The interactions I'm more worried about are in the filtering of pages
selected for automigration--probably want to skip THPs and KSM'd pages.

Lee

^ permalink raw reply	[flat|nested] 22+ messages in thread

* Re: [PATCH/RFC 0/8] numa - Migrate-on-Fault
  2010-11-17 17:03       ` Lee Schermerhorn
@ 2010-11-17 21:27         ` Andrea Arcangeli
  0 siblings, 0 replies; 22+ messages in thread
From: Andrea Arcangeli @ 2010-11-17 21:27 UTC (permalink / raw)
  To: Lee Schermerhorn
  Cc: Christoph Lameter, KOSAKI Motohiro, linux-numa, akpm, Mel Gorman,
	Nick Piggin, Hugh Dickins, andi, David Rientjes, Avi Kivity

On Wed, Nov 17, 2010 at 12:03:56PM -0500, Lee Schermerhorn wrote:
> Slide 30 shows, IMO, a more interesting result.  On a heavily loaded
> system with the stream benchmark running on all nodes, the interconnect
> bandwidth becomes a precious resource, so locality matters more.
> Comparing a parallel kernel build in this environment with automigration
> [anon pages only] enabled vs disabled, I observed:
> 
> 	~18% improvement in real time
> 	~4% improvement in user time
> 	~21% improvement in system time

Nice results indeed.

> With lazy migration, we KNOW what pages the task is referencing in the
> fault path, so me move only the pages actually needed right now.
> Because any time now the scheduler could decide to move the task to a
> different node.  I did add a "migration interval" control to experiment
> with different length delays in inter-node migration to give a task time
> to amortize the automigration overhead.  Needs more "experimentation".

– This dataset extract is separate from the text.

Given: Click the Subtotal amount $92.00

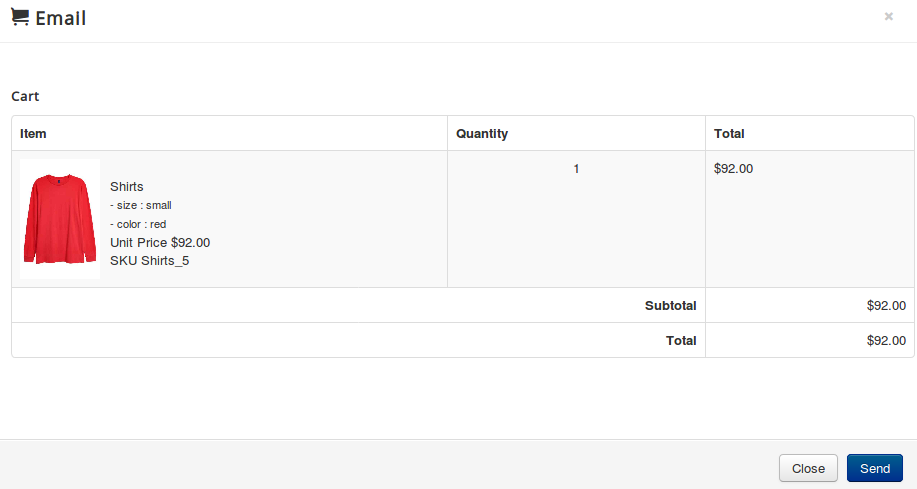Looking at the screenshot, I should (x=886, y=305).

Ok my idea is even we don't collect any "stat", we can just clear the
young bits instead of creating swap entries. That's quite fast
especially on hugepages as there are very few hugepmd. Then later from
the kernel thread we scan the hugepmd again to check if there's any
young bit set and we validate the placement of the PageTransHuge
against the actual cpu the thread is running (or it was last running
on). That should lead to the exact same results but with lower
overhead and no page fault at all if the placement was already correct
(and no page fault unless userland accesses the page exactly during the
migration copy for the migration entry).

The scan of the hugepmd to see which one has the young bit set is
equivalent to your unmapping of the pages as a "timing issue". Before
you unmap the pages things weren't guaranteed to be running in the
right node with your current migrate-on-fault too. So I don't see why
it should behave any different from an heuristic prospective.

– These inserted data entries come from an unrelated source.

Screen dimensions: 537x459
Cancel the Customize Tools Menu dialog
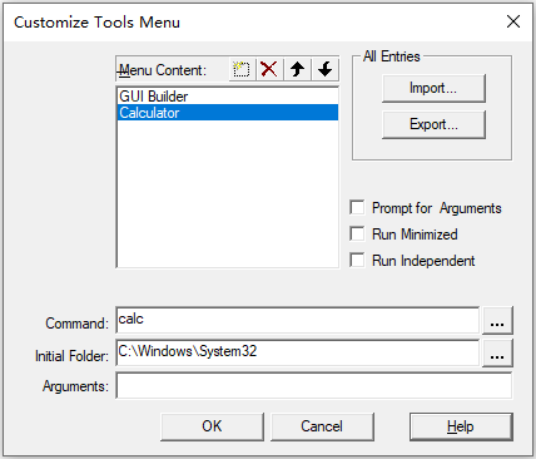pyautogui.click(x=322, y=426)
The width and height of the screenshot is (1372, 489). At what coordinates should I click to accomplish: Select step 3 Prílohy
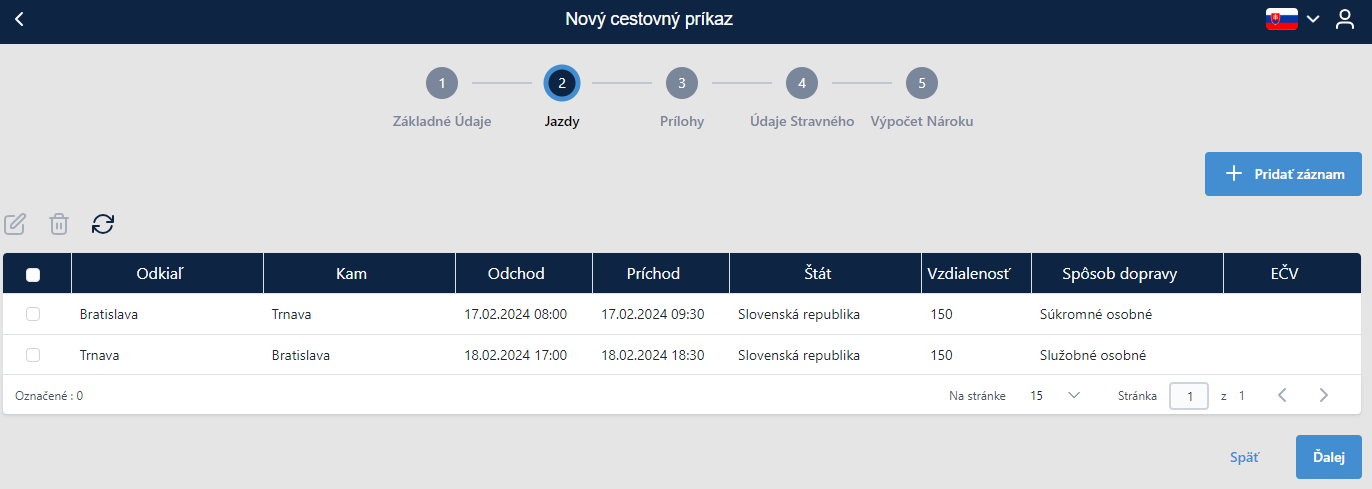pyautogui.click(x=682, y=83)
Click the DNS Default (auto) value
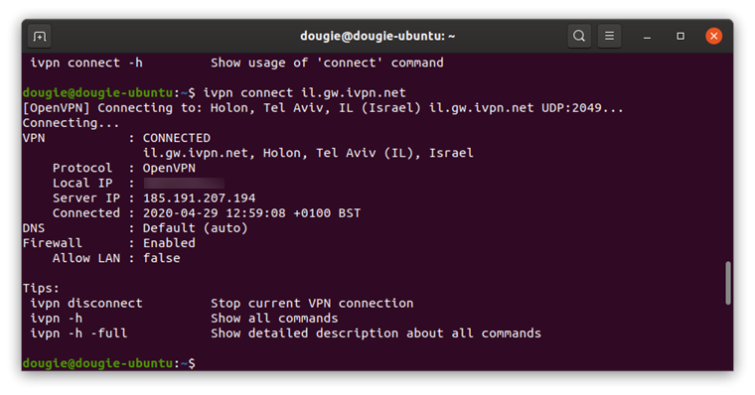Screen dimensions: 755x395 pos(195,228)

I just don't like unmapping the pages and I'd prefer to just clear the
young bit for it.

Now there are architectures that may not have any young bit at all,
and those should approximate to emulate the young bit in software so
ideally the same logic should work for those archs too (and maybe
those archs are obsolete or they don't need numa).

> As I mentioned above, my results were on older hardware, so it will be
> interesting to see the results on modern hardware with lots of guest vms
> as the workload.  Maybe I'll get to this eventually.  And I believe

Agreed.

> Well, as we discussed,  now we have an implicit "home node" anyway:  the
> node where a task's kernel data structures are first allocated.  A task
> that spends much time in the kernel will always run faster on the node
> where its task struct and thread info/stack live.  So, until we can
> migrate these [was easier in unix based kernels], we'll always have an
> implicit home node.

Yes I remember your point. But there is no guarantee the kernel stack
and other kernel data structures were satisfied from the local node
where fork() was executed. So in effect there is no home node. Also by
the time execve runs a couple of times in a row, the concept of home
node as far as kernel is concerned may be well lost forever and be
equivalent to having allocate the task struct and kernel stack in the
wrong node during fork...

So as of now there is no real home node, just we try to do the obvious
thing when fork runs, but then it goes random over time, exactly like
it happens for userland. You're fixing userland for long lived, kernel
is the same issue but I guess we're not going to address the kernel
side any time soon (no migrate for slab, unless we slowdown
dramatically all kernel allocations ;). migrate OTOH is a nice
abstraction that we can advantage of for plenty of things like memory
compation and here to fixup the memory locality of the tasks.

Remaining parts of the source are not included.